The data from your brushing is duly logged, against which every future act of brushing could be compared - turning the oral hygiene routine into a fun competition against yourself. If you ask me, I shall never use this type of toothbrush app. The five minutes or so a day I spend cleaning teeth are a time of relative calm, not data-gathering activity. I am going to keep them that way.

Another smart invention is the smart clothes pegs. Peggy, being tested in Australia by Unilever, is a plastic peg containing a thermometer and a hygrometer that sends messages to your phone that say: "Hi, rain clouds are on the way, let's dry the washing tomorrow." The company is claiming that Peggy will allow parents to spend more time with children. This makes no sense as the main thing that keeps parents from children is not drying out the washing on rainy days - it's staring at their smartphones.
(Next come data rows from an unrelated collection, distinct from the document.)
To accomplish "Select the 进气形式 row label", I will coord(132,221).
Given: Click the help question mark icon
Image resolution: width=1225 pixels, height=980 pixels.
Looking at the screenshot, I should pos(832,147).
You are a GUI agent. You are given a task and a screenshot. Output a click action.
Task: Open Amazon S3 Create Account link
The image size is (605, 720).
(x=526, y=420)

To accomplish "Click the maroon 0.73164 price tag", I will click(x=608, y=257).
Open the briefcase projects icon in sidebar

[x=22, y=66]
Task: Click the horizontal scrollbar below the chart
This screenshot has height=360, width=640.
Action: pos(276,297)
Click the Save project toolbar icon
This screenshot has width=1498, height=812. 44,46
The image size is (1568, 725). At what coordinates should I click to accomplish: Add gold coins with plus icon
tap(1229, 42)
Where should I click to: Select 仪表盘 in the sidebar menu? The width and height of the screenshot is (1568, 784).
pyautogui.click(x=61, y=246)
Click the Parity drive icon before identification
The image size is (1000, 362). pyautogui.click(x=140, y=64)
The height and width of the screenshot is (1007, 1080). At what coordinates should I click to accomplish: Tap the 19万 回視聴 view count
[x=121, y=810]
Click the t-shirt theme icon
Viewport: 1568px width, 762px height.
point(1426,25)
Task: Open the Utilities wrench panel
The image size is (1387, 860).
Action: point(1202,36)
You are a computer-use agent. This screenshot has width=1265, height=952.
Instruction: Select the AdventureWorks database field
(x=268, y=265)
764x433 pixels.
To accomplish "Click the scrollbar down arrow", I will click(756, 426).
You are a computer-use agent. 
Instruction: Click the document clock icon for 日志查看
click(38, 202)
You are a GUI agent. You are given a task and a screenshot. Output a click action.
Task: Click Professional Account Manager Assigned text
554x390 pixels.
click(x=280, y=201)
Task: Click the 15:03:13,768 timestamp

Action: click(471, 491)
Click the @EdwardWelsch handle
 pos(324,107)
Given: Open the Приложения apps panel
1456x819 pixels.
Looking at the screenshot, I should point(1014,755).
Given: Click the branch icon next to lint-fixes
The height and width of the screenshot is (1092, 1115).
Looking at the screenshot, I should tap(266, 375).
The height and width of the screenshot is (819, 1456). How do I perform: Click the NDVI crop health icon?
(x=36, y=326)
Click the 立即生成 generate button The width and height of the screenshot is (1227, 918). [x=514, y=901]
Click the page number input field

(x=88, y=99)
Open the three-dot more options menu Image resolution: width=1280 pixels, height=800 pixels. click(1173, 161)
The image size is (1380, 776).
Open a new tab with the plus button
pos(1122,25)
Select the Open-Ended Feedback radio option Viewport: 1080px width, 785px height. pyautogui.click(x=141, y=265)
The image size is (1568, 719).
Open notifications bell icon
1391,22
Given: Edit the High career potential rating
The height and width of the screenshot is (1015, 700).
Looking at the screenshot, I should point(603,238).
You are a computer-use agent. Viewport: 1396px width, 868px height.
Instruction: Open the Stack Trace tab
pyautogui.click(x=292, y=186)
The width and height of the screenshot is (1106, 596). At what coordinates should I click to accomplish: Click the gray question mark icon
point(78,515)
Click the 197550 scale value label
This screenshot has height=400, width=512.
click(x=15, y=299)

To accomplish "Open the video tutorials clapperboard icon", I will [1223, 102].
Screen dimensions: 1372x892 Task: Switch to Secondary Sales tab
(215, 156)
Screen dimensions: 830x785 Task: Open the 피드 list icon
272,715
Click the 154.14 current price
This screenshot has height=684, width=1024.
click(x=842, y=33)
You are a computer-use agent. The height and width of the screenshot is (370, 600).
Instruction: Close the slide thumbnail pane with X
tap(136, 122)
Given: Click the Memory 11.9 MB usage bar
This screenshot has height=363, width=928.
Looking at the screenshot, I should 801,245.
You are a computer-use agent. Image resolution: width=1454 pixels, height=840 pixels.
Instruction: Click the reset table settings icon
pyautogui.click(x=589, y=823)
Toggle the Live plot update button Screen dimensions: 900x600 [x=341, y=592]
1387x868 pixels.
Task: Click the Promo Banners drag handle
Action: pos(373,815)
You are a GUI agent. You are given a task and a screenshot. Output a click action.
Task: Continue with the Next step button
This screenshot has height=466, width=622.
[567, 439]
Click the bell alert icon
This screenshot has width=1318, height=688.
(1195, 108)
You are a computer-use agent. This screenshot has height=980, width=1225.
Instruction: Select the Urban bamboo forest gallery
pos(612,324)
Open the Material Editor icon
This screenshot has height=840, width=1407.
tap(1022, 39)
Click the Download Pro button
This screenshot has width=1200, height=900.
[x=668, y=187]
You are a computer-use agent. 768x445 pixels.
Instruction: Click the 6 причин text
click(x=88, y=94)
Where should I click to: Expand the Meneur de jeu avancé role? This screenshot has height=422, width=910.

Fitbit and Jawbone have already turned half the population into competitive walking bores. Oral B smart toothbrush and Peggy take it one step beyond. Even more promising are smart umbrellas and smart wallets that discourage you from losing them by reminding you every time they stray too far from your phone. Yet these sound like a real nuisance - whenever you leave your umbrella inside your own front door and go to sit on the sofa, your phone tells you your umbrella is out of radius.

The most unwelcome "advance" of all is the smart tampon. This is a normal tampon attached to a wire that connects to a sensor clipped to your underpants. Every time the sensor thinks it's time for a new one it alerts your phone. It's difficult to imagine why anyone would want their body to be wired up in this way and, in any case, there is no need. Women already have two methods of knowing when to change tampons: looking at their watches and listening to their bodies.

The more we learn about the Internet of Things, the more I think we are slipping into a world of make-believe. The giddy growth of smart technology is both easy to understand and a mystery. The growing supply is no surprise. Manufacturers make this stuff because they can. The technology exists and it is quite cheap. Thanks to venture capitalists, there is no shortage of people to finance it.
On the demand side, it remains a puzzle. The fact that people are so willing to pay for non-solutions to non-problems is the best evidence of the irrationality of the consumer market.

If we want such smart gadgets, we must be dumb. And not only that: Smart technology is making us dumber. If we no longer have to look at the sky before putting the washing out, and if our favourite conversation is who walked/ brushed/squeezed for longest, our brains will soon become in far more urgent need of exercise than our gums or leg muscles.